Há alguns anos ele teve contato com outro tipo de mensagens enviadas por Nossa Senhora, em local bem distante das pretensas aparições. Tratava-se de um fenômeno assaz bizarro, conhecido como “as formigas bordadeiras”. As folhas de determinada árvore eram picotadas por formigas, em formato de letras, contendo mensagens supostamente enviadas por Nossa Senhora, em latim. Recebeu das mãos de uma frequentadora desse local, um volume contendo mensagens digitadas e impressas, para que as traduzisse. Ao ler parte do texto, ficou desapontado pela pobreza do conteúdo. Não passaria aquilo adiante. Contatou a cliente e disse-lhe que não faria a tradução por motivos de foro íntimo.

Insatisfeita, ela insistiu em saber o motivo da recusa. Ele lhe disse apenas que não acreditava na autoria dos textos. Nossa Senhora certamente deveria ter algo mais importante a fazer do que enviar mensagens por meio de formigas. Além do mais, se as mensagens fossem de sua autoria não seriam tão mal redigidas, nem tão machistas.

Lamentava ter desapontado tanto seus familiares quanto a fervorosa cliente. Eles acreditavam piamente em algo que, para ele, era incoerente. Não poderia compactuar com aquela insanidade.
Em sua concepção, a fé não se impõe. Ela pode brotar espontaneamente em circunstâncias propícias assim como pode desaparecer, em circunstâncias adversas. Impossível forjá-la em mentes racionalistas. Caso o indivíduo não tenha propensão ao misticismo, mesmo sendo criado dentro dos preceitos religiosos, um dia, sua razão sobrepujará os dogmas, os milagres e todas as crendices inculcadas em sua mente.

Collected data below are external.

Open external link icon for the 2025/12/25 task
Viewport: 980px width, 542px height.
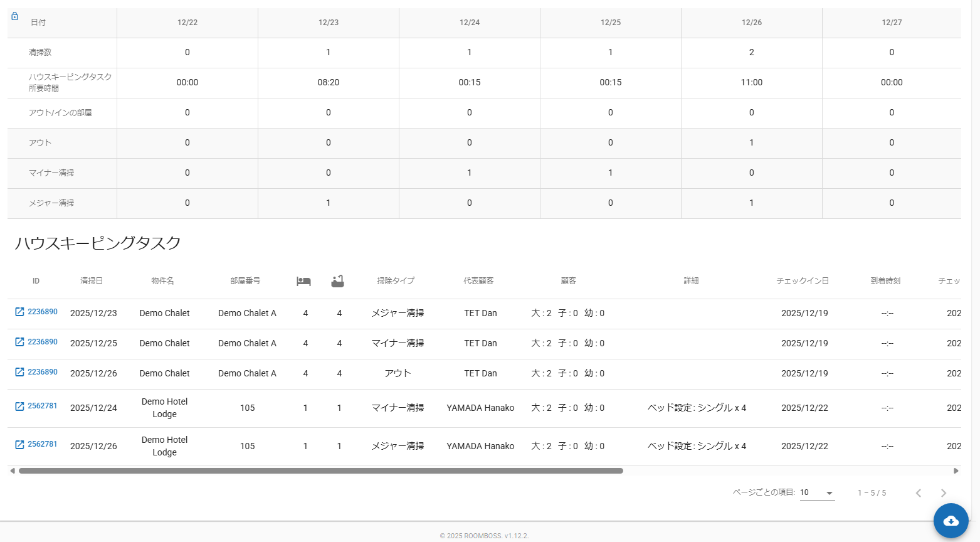tap(19, 342)
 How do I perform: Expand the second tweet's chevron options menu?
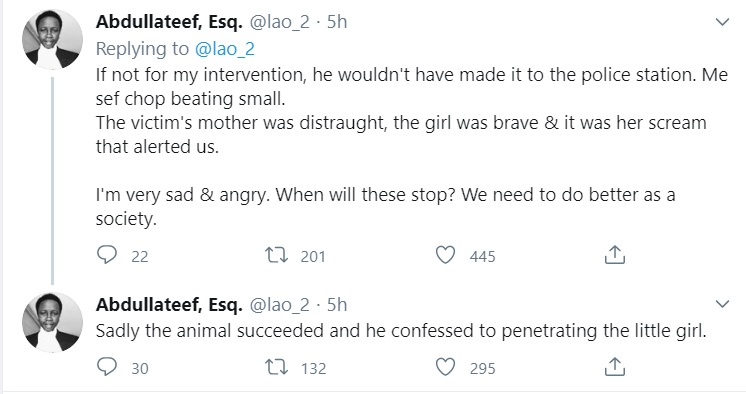722,304
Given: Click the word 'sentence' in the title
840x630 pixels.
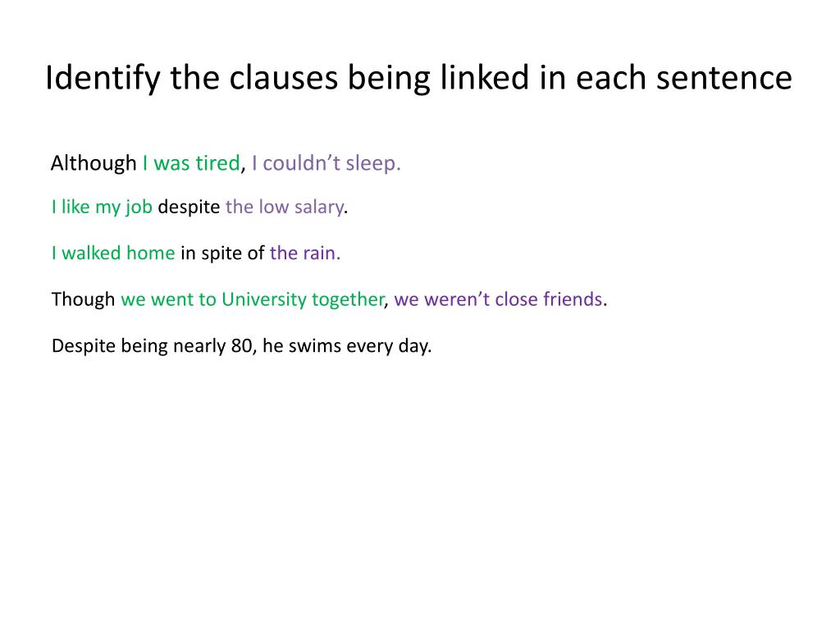Looking at the screenshot, I should [x=724, y=78].
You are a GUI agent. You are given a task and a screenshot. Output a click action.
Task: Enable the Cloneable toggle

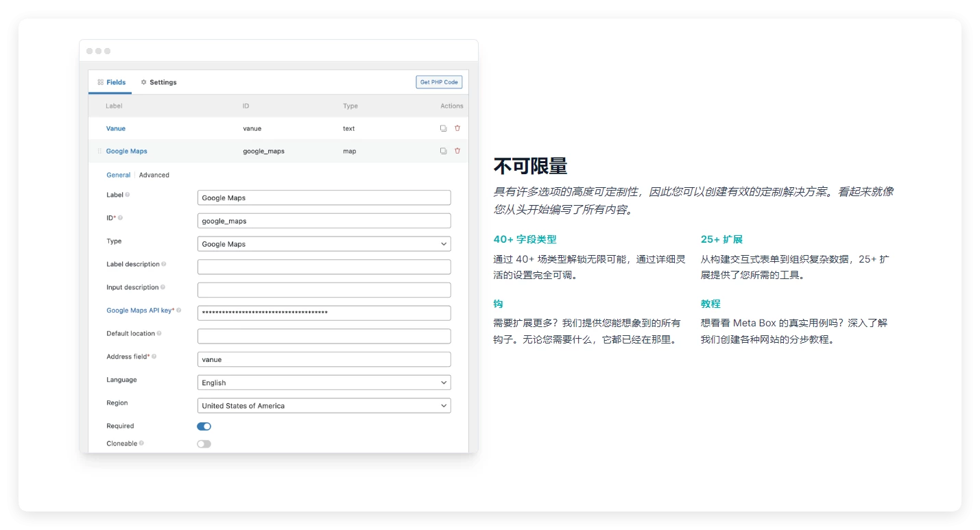click(204, 444)
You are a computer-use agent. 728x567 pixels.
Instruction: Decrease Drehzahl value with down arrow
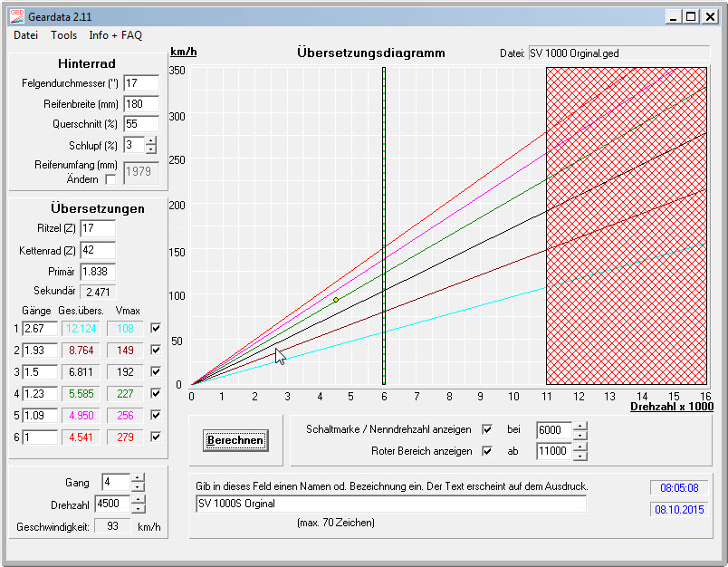[x=137, y=508]
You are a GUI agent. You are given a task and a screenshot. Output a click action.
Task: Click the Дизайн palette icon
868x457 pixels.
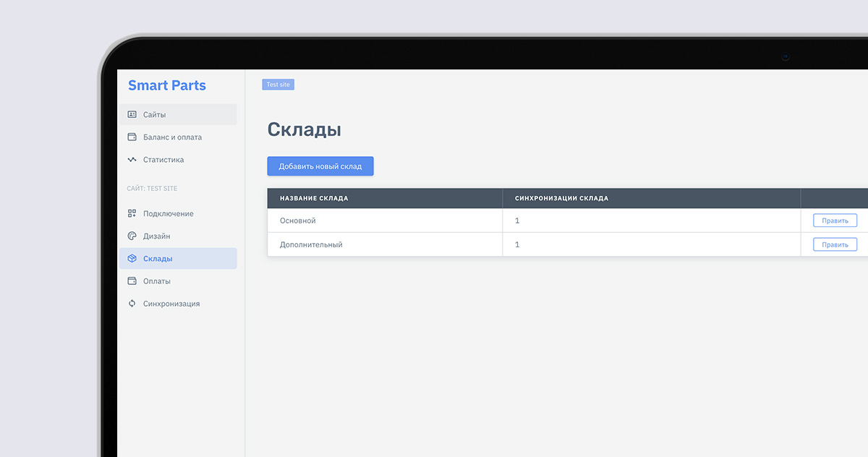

Foi o que aconteceu consigo. Ao chegar à idade do siso, percebeu que muita coisa não se encaixava em sua mente inquiridora. Começou espontaneamente a questionar justamente o que era inquestionável: os dogmas. Talvez fosse influência do positivismo de Auguste Comte, para quem o conhecimento científico sistemático era baseado em observações empíricas. Talvez fosse resquício da Dúvida Metódica cartesiana, linha de pensamento que duvidava de tudo. O fato é que, em sua visão juvenil de mundo, tudo devia ser amplamente debatido. Por que os dogmas religiosos teriam caráter indiscutível? Como poderia ter total credibilidade em algo, sem nenhuma evidência comprobatória? A dúvida não seria inerente ao ser humano, “indivíduo dividido” nesse mundo descabido? Poderia ele ter fé e dúvida ao mesmo tempo? A primeira implica uma atitude contrária à segunda ou elas se complementam? Sabe-se que a dúvida motiva o estudioso a pesquisar para resolvê-la, de modo que ela impulsiona o acesso ao conhecimento. Nesse caso ela não seria benéfica ao fortalecimento da fé?